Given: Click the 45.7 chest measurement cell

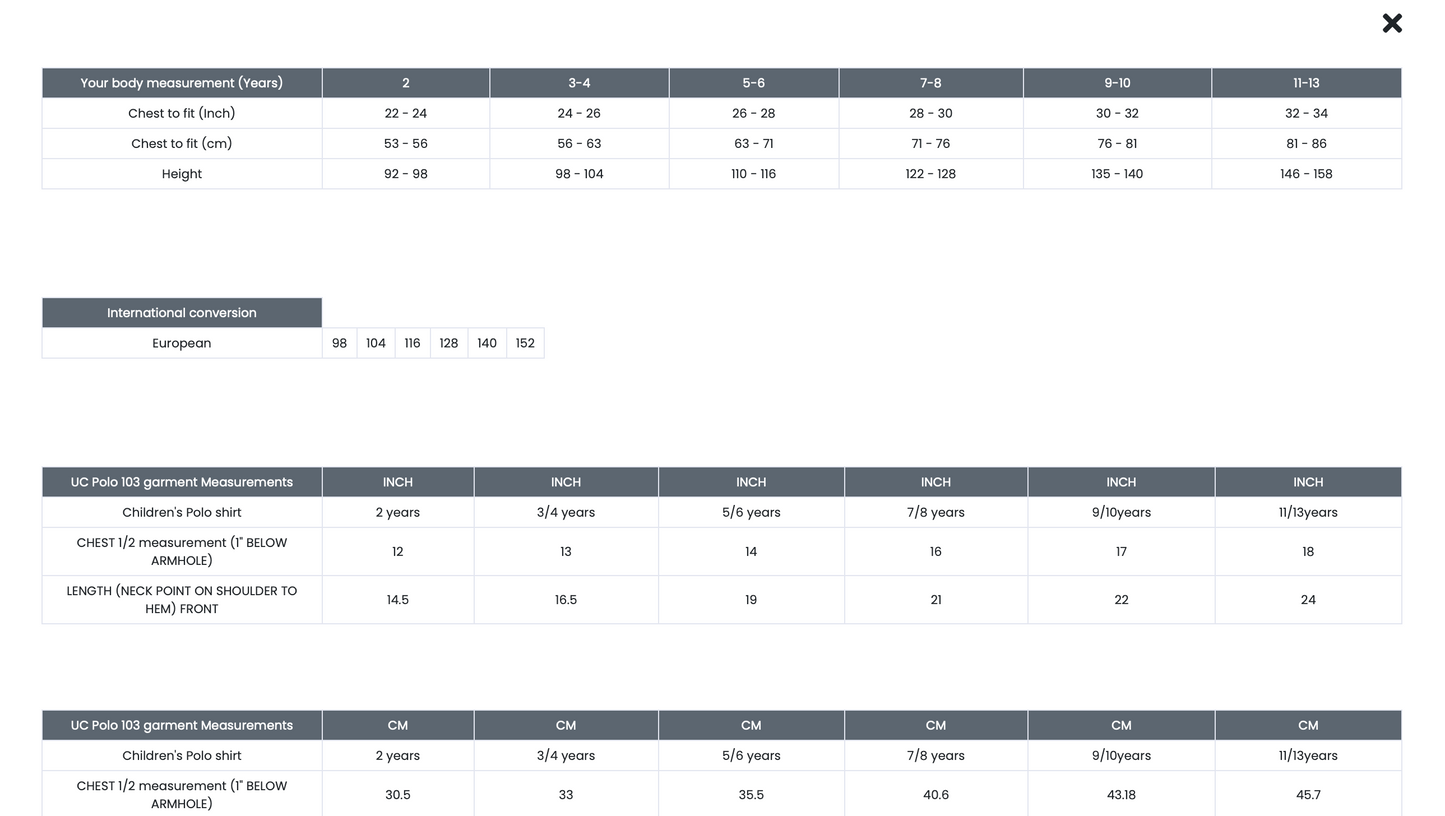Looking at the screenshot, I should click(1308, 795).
--*--
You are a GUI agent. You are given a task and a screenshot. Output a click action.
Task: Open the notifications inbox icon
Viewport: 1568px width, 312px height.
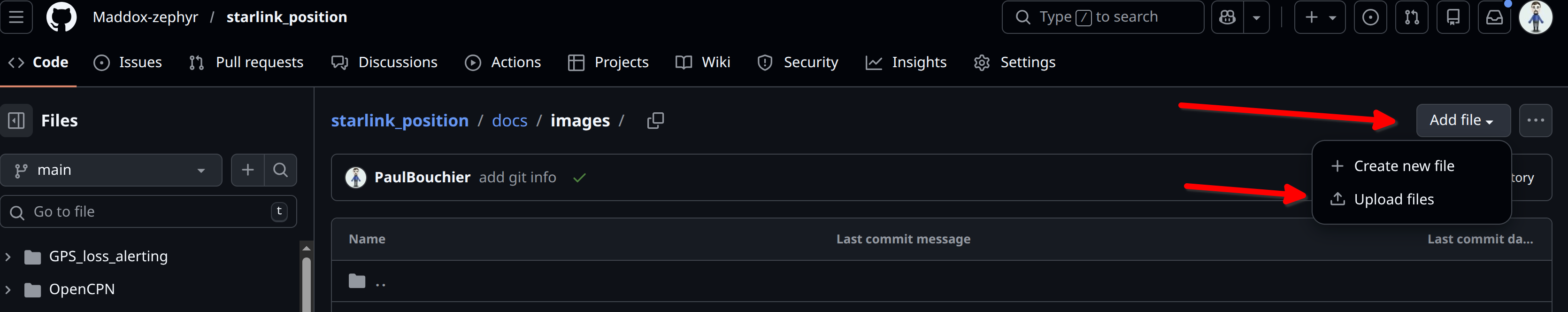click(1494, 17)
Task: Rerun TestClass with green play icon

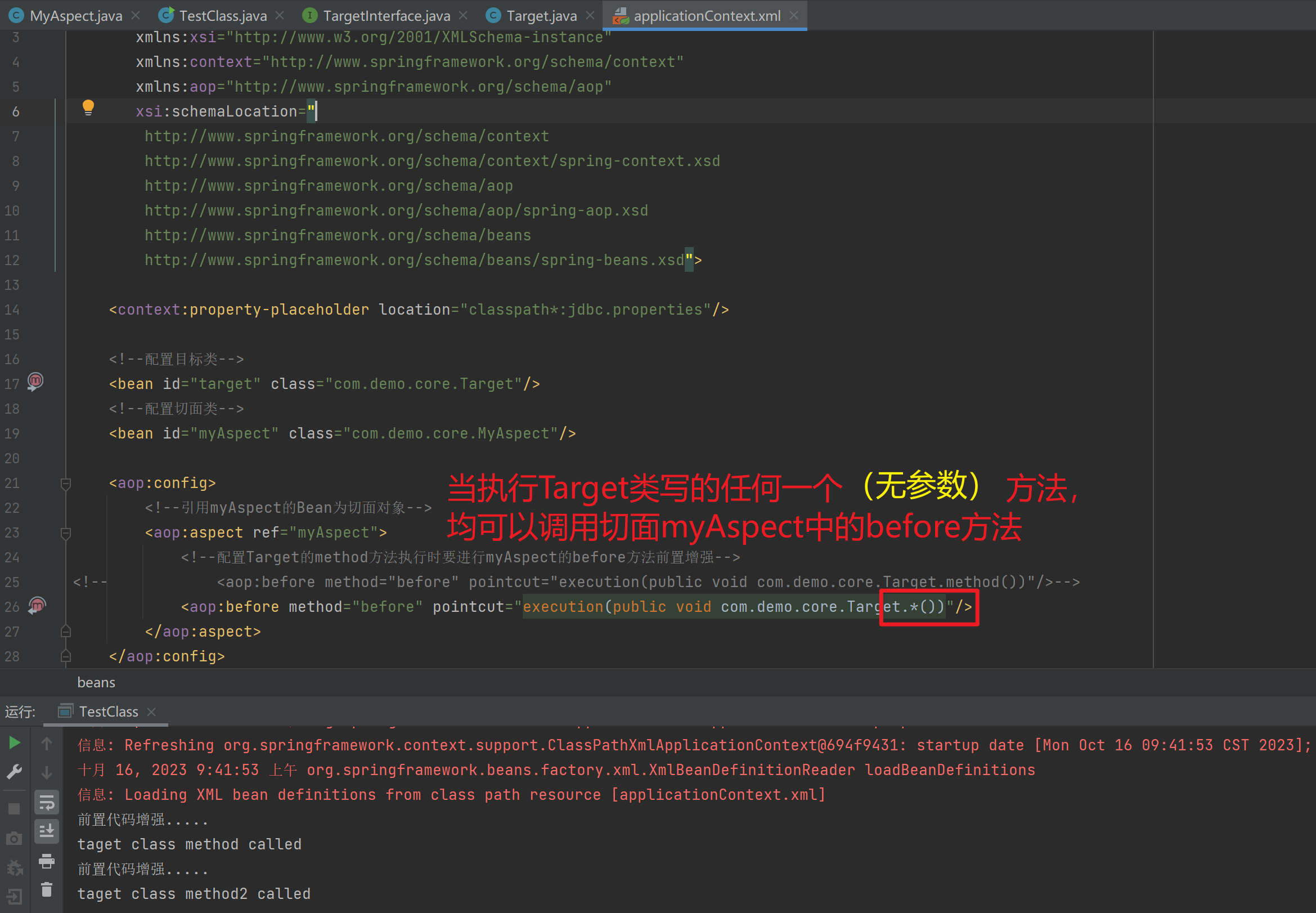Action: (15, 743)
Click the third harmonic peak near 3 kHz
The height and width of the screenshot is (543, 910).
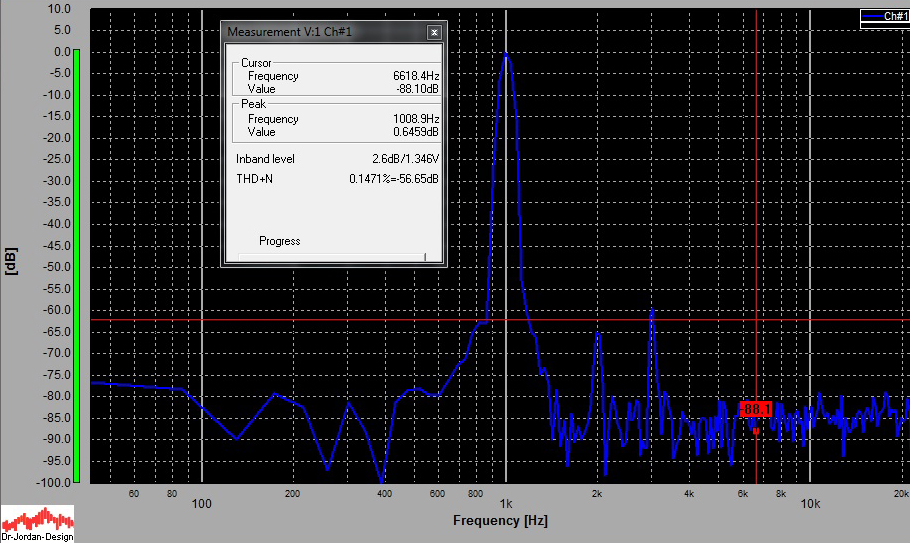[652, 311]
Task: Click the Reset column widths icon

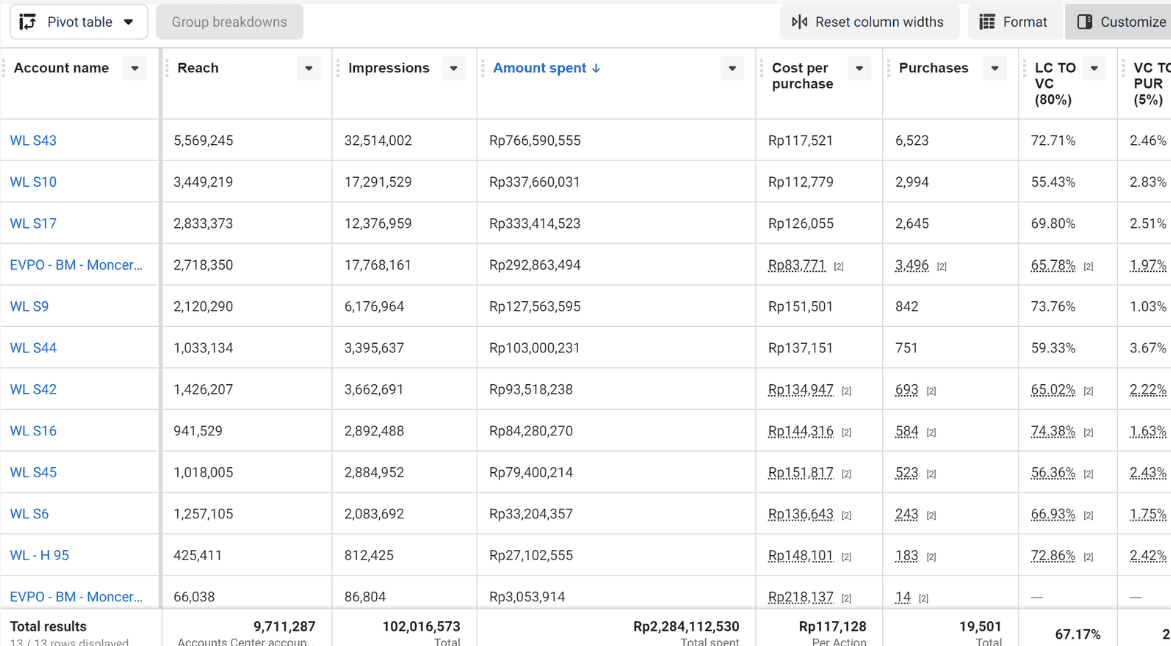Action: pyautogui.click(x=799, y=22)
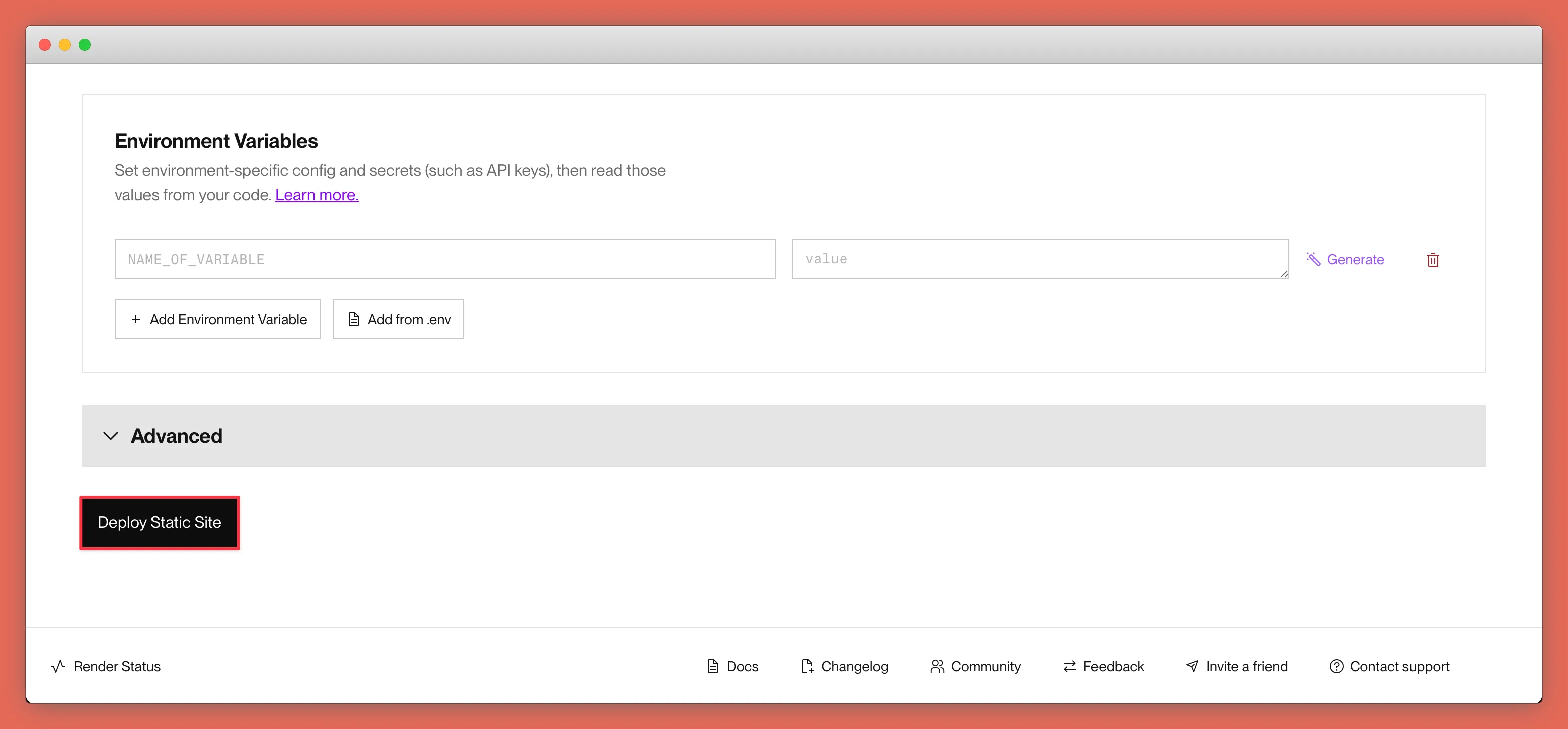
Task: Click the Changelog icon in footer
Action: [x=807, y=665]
--*--
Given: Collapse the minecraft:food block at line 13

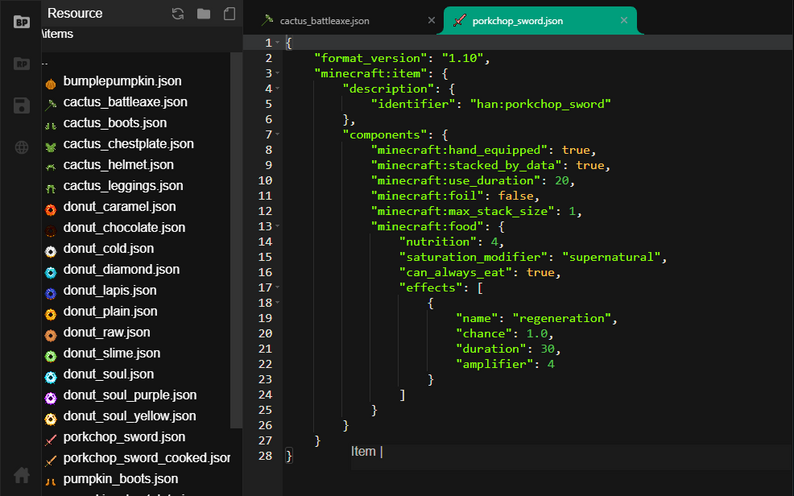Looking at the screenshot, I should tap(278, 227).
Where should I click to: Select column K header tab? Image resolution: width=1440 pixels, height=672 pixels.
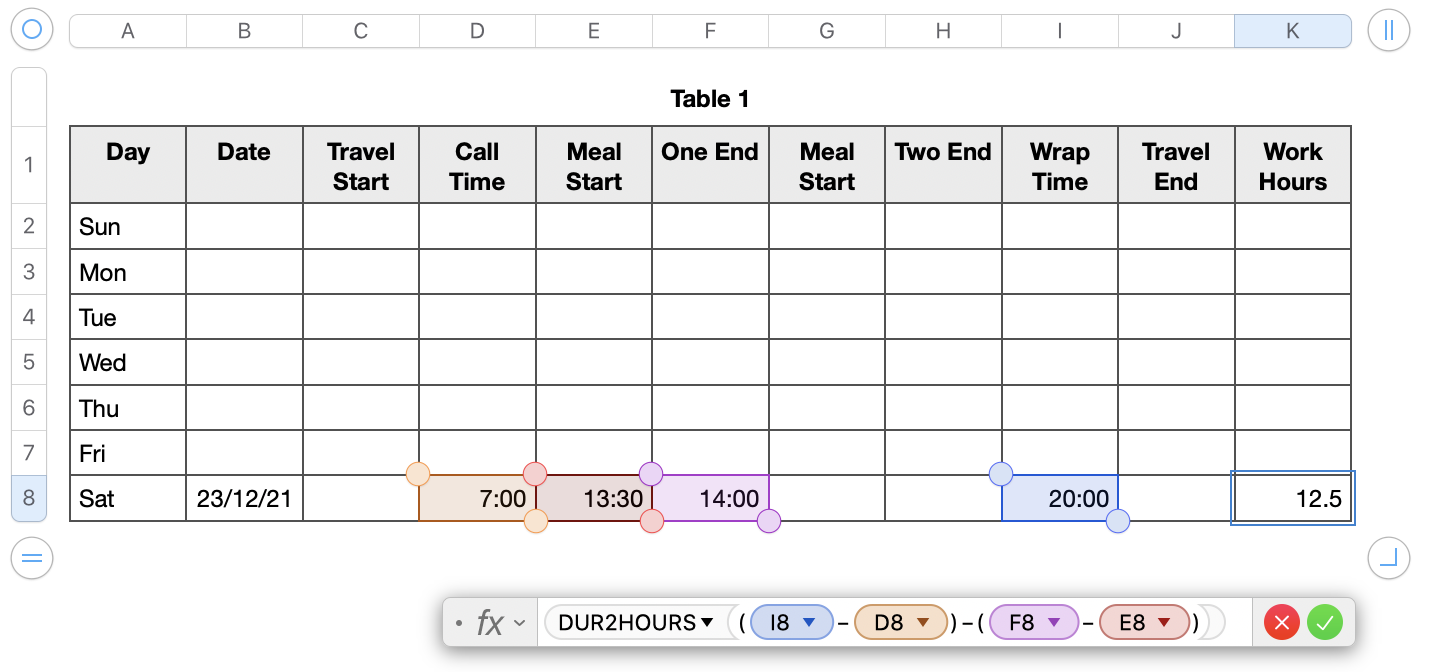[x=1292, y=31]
--*--
Task to complete: Print the rows word for word, beginning at the line that contains "You are a GUI" and stopping after the line that contains "Action: [x=807, y=665]". Leave the pictures out of your answer.

Reply to the exercise:
You are a GUI agent. You are given a task and a screenshot. Output a click action.
Task: Open the notifications inbox icon
Viewport: 1568px width, 312px height.
click(1494, 17)
Task: Rerun TestClass with green play icon

Action: (15, 743)
Click the third harmonic peak near 3 kHz
The height and width of the screenshot is (543, 910).
[652, 311]
Task: Click the Reset column widths icon

Action: pyautogui.click(x=799, y=22)
Task: Click the Changelog icon in footer
Action: [x=807, y=665]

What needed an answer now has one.